Sorry, but it's exactly the same in Romanian! 

*Esti binevenit(a)! *
*Sunteti bineveniti(-ite)! *

Saluti/Salutari

 robbie


----------



## amikama

Hebrew:

(blue = male, red = female, *bold* = plural)

ברוך הבא (_barukh ha-ba_)
ברוכה הבאה (_brukha ha-baa_)
*ברוכים הבאים* (_brukhim ha-baim_)
*ברוכות הבאות* (_brukhim ha-baot_)

(so Hebrew is a romance language?   )


----------



## vince

what do the individual Hebrew words mean?


----------



## alahay

vince said:
			
		

> what do the individual Hebrew words mean?


I guess: (God) bless this/your staying?


----------



## alahay

*Arabic:*
اهلا و سهلا (Ahlan wa Sahlan)
* Levantine Arabic: *
Ahla (derived from MSA اهلا و سهلا ) 
Ahlein (two Ahlas)
Ya hala (another common variation)
Ya mit hala (1000 halas)
...etc


----------



## amikama

vince said:
			
		

> what do the individual Hebrew words mean?

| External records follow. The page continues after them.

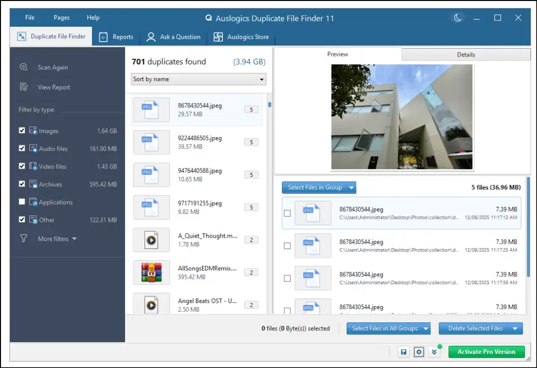
Task: Open the Sort by name dropdown
Action: (198, 79)

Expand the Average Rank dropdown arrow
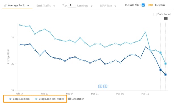(x=28, y=6)
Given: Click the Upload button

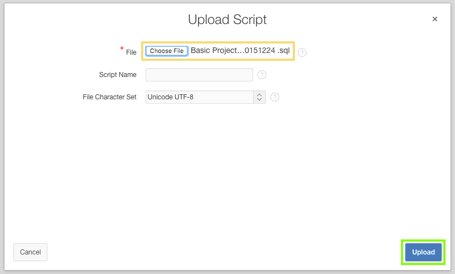Looking at the screenshot, I should pyautogui.click(x=423, y=252).
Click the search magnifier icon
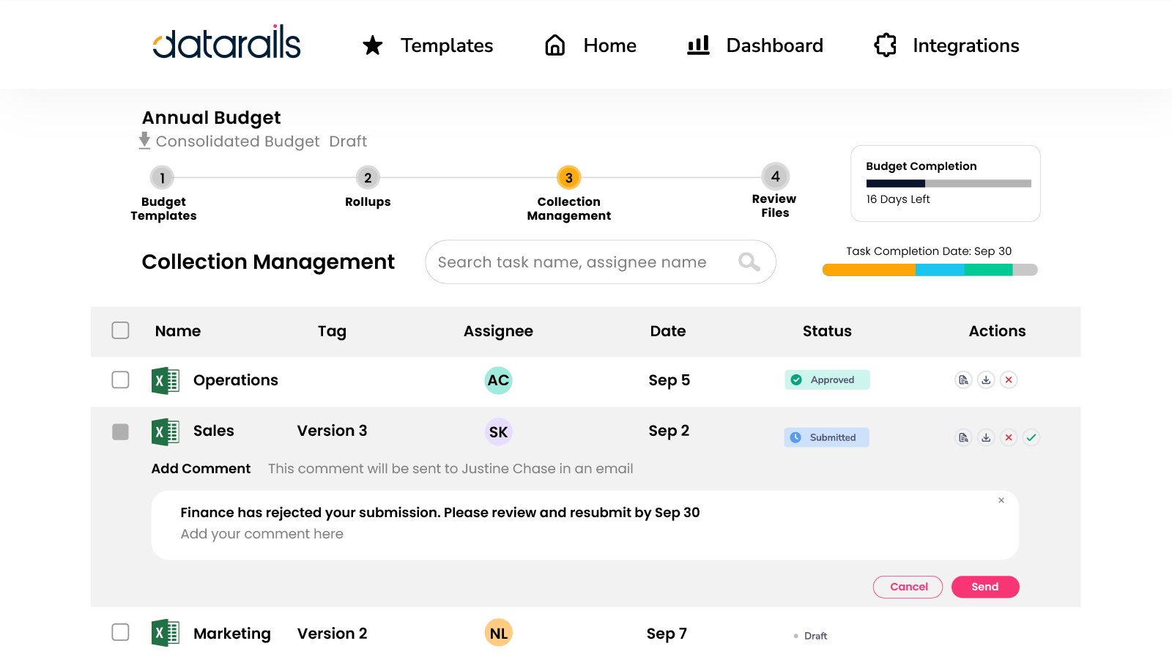Image resolution: width=1172 pixels, height=660 pixels. [749, 262]
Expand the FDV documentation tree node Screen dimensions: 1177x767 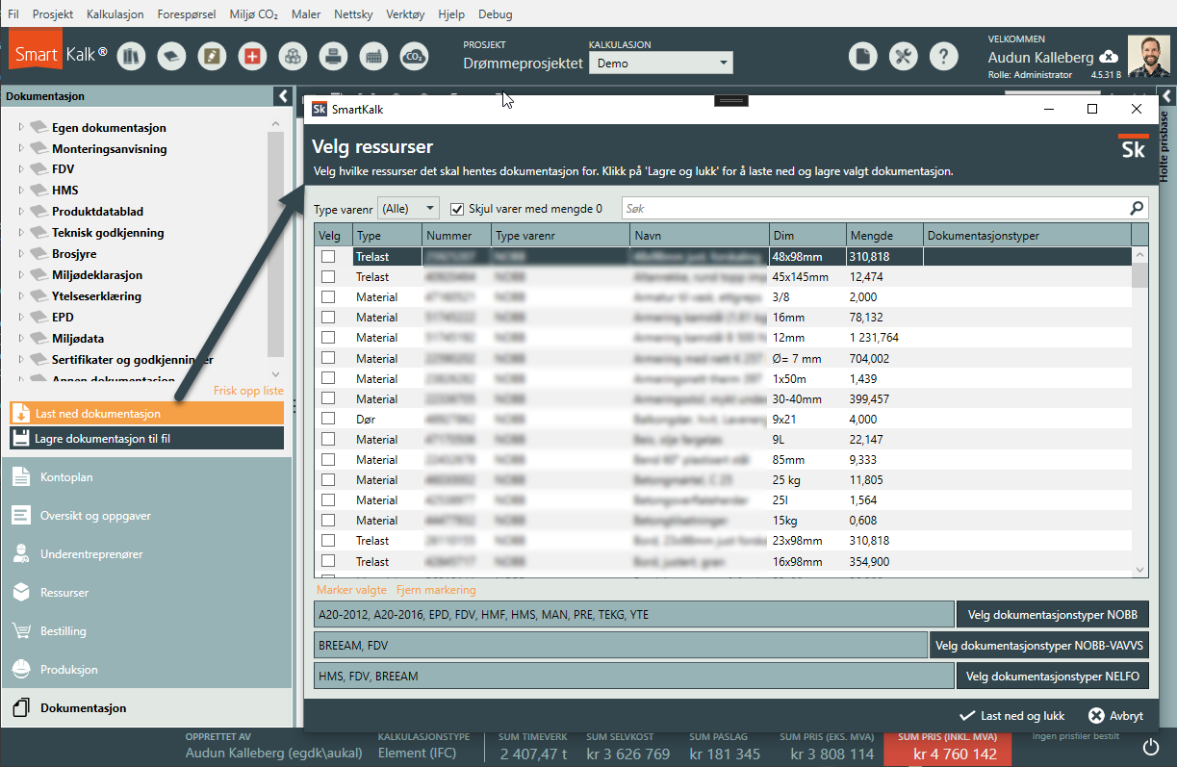[21, 169]
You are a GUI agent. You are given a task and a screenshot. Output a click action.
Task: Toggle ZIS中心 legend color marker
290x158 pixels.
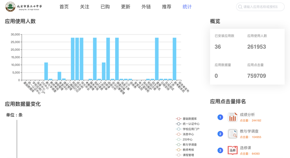pyautogui.click(x=179, y=139)

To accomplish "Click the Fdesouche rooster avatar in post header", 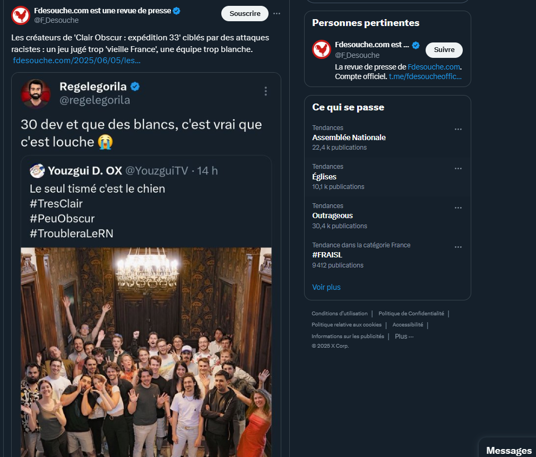I will click(21, 15).
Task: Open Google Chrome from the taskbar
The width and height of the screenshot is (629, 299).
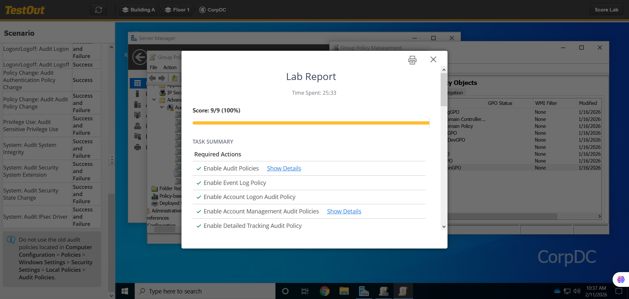Action: tap(324, 291)
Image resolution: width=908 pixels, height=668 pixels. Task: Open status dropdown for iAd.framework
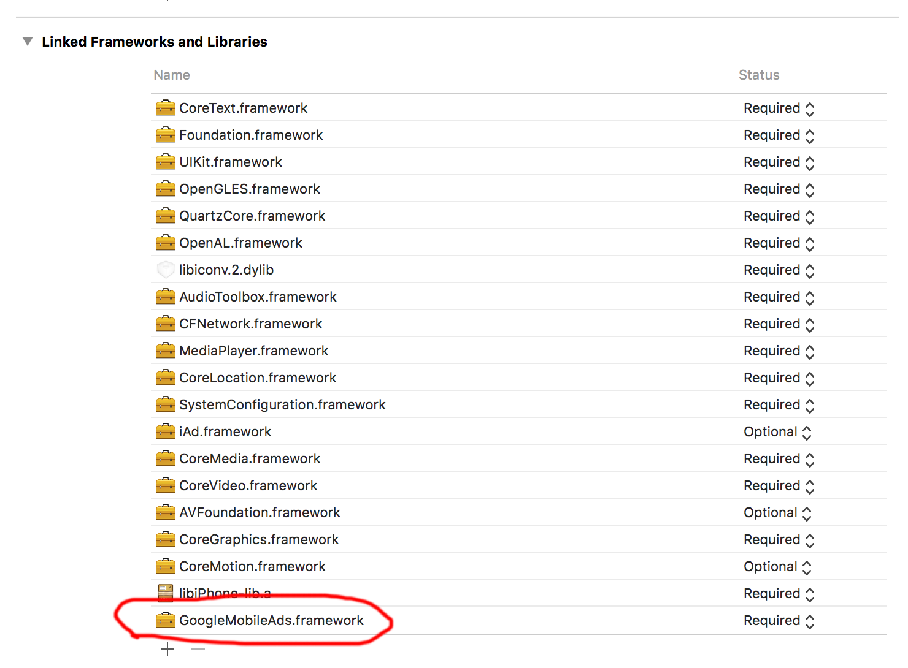pos(778,432)
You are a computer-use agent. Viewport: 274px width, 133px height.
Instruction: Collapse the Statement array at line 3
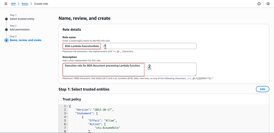point(67,113)
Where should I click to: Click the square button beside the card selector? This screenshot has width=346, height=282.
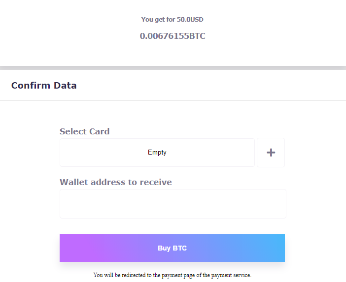point(271,153)
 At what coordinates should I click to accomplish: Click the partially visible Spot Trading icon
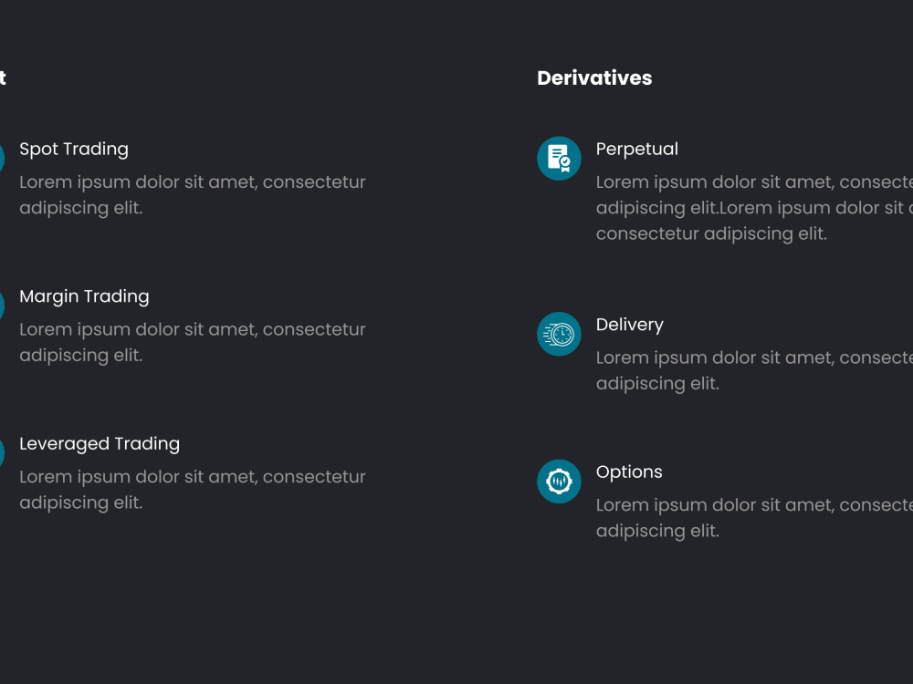click(x=2, y=158)
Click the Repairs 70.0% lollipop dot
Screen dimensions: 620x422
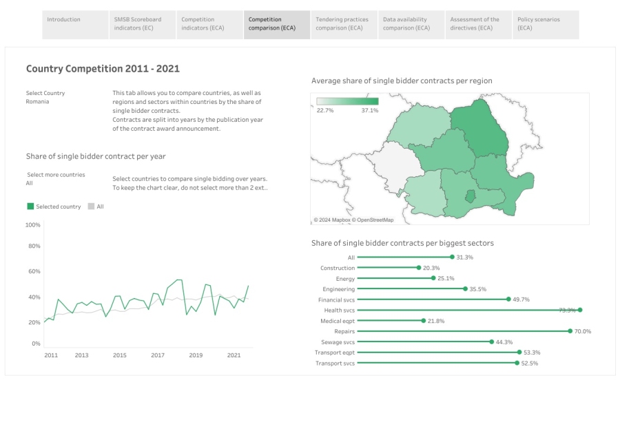(570, 331)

Blessed is he/she/they who come(s).

ברוך = blessed, הבא = [he who] comes


----------



## *Ginnyminny*

Thank you very much for the answers. I'm really happy about it!
Now I don't need "welcome" anymore. I think I have enough "welcomes" in other languages. Thank you for your help!


----------



## Insider

In Ukrainian it will be *вітаю *[vitayu] in singular and* вітаємо *[vitayemo] in plural.


----------



## big-melon

Chinese: 欢迎  or 欢迎光临

Read as : Huan ying       or  Huan Ying Guan Lin

But I not sure the all the guys outside China can speak it clearly, exactly...

Moderator edit: Scroll up for Spanish!


----------



## Beachgiirl

Spanish: bienvenida
Dutch  : welkom


----------



## MissPrudish

In Greek:

Καλωσήρθες (kalosirthes) [SINGULAR]

Καλωσήρθατε (kalosirthate) [PLURAL]


----------



## ekhlewagastiR

Aleco said:
			
		

> *Swedish:*
> - Välkommen!


 
välkommen singular
välkomna   plural


----------



## linguist786

Tisia said:
			
		

> *Persian:*
> 
> *خوش آمديد* (khosh amadid)


That's the exact same one used for Urdu (even the script).. but phonetically pronounced "Khoosh aamdeed"


----------



## panjabigator

It's a phonetic change that occured in Farsi.  I believe Urdu retained the pronunciation from years ago where as Farsi has had some changes.


----------



## linguist786

panjabigator said:
			
		

> It's a phonetic change that occured in Farsi. I believe Urdu retained the pronunciation from years ago where as Farsi has had some changes.


Interesting


----------



## giuliaVIP

in arabic -ahlan wa sahlan
in romanian-bine ai venit


----------



## panjabigator

In the book I am reading, it defines Ahlan wa sahlan as meaning "my house is yours."  Is that true?


----------



## giuliaVIP

i know only 2 meanings : you are welcome - ahlan wa sahlan and welcom the answer to shukran(thank you) - afwan


----------



## cherine

panjabigator said:
			
		

> In the book I am reading, it defines Ahlan wa sahlan as meaning "my house is yours." Is that true?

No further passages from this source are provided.